One area that has seen notable growth in recent years in mobile. In 2014 mobile accounted for about a third of IrishJobs.ie’s traffic: that figure now stands at just under 50%. Despite the increase in people checking out the site on their phones, Moran thinks that desktop will continue to account for the majority of the page’s traffic.
“People still take applying for a job very seriously and will work from a desktop and apply from there,” she says. “While mobile usage has soared people are still applying more from desktop.”
What is the competition?
There are plenty of other online recruiters for IrishJobs.ie to go up against. International portals such as Monster are active in the market, while there are also several smaller operators, like RecruitIreland.com.
Despite the competition, IrishJobs.ie and its sister site remain the two biggest players by some margin when measured on web traffic. According to the Alexa rankings the pair are hovering just outside the country’s top 100 pages. Monster’s Irish portal is the nearest contender to the two websites but is more than 100 places behind in the rankings.
As well as their dominant positions, the other, most obvious attribute that separates IrishJobs.ie from its rivals is price.
Although it is impossible to say what rate large companies get, on a straight comparison for a single job listing IrishJobs.is is more expensive than many of its rivals. For example, a 14-day advert on RecruitIreland.com only costs €99.
Moran says that IrishJobs.ie is meant to be a premium website and the intention isn’t to compete on price.
“It is all comparative. If you are a business and you recruit through word of mouth then you will find IrishJobs.ie expensive; if you spend a quarter of a million euro on recruitment you will find it to be very cost effective,” she says.
She adds that the website puts a focus on ensuring that clients get good value for money from their posting and a return on their investment.
“If a job isn’t getting a lot of applicants we would work with the client doing things like checking the job description on the site, the quality of the job, the location,” she says.
“There are so many variables as to why a job would not be performing and we take a logical approach. We are a premium price but we are making sure that you will get the best candidate.”
What is your vision for the company?
Moran doesn’t have any massive expansion plans in mind in the near future as the site, along with Jobs.ie, is already dominant. She keeps her answer diplomatic: that the business is focused on keeping its offering fresh and cementing the lead it already has.
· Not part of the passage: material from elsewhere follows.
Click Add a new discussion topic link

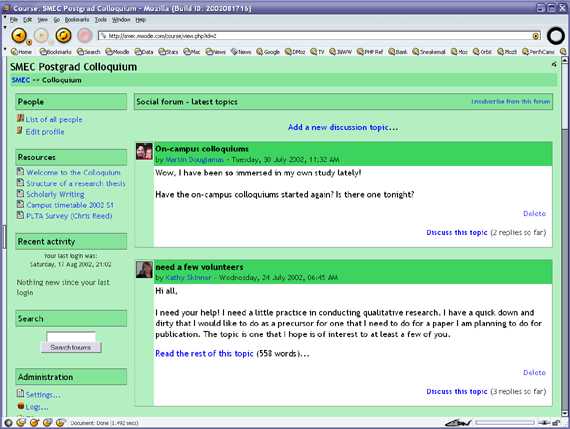343,127
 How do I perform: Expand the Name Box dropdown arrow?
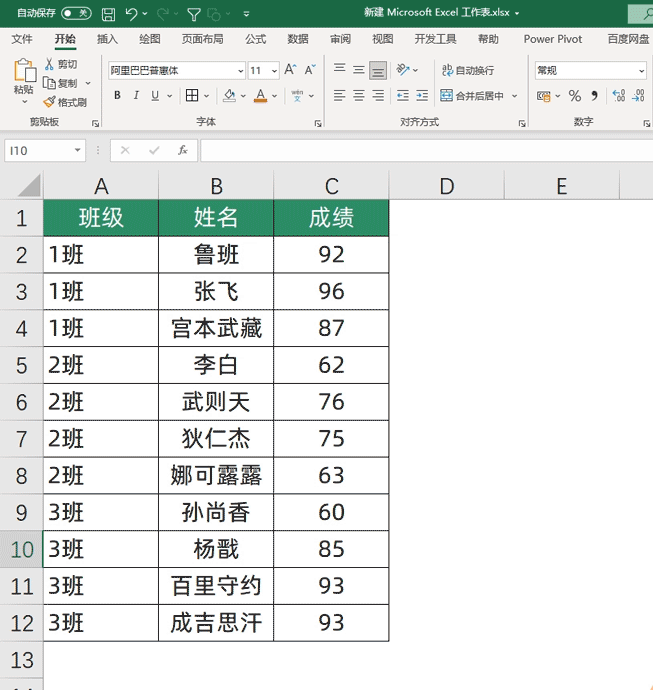point(78,150)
“For us, we want that whenever you look for a job you come to us first,” she says. “That means having lots of great content on the site, making it easy to find jobs and making sure that they can be accessed across multiple platforms.”
Nor does Moran have any personal plans for world domination. “I will have been here 17 years in August, I’ve watched it grow from a startup to what we are today,” she says.
“I’ve been through some brilliant times and some very tough times in the recession and from my point of view it’s a great time to be with IrishJobs.ie and I’m very happy where I am. Will I make it to 40 years, 50? Who knows, we’ll have to wait and see.”
If she ever does change her mind and is in the market for another job, at least she’ll know where to look.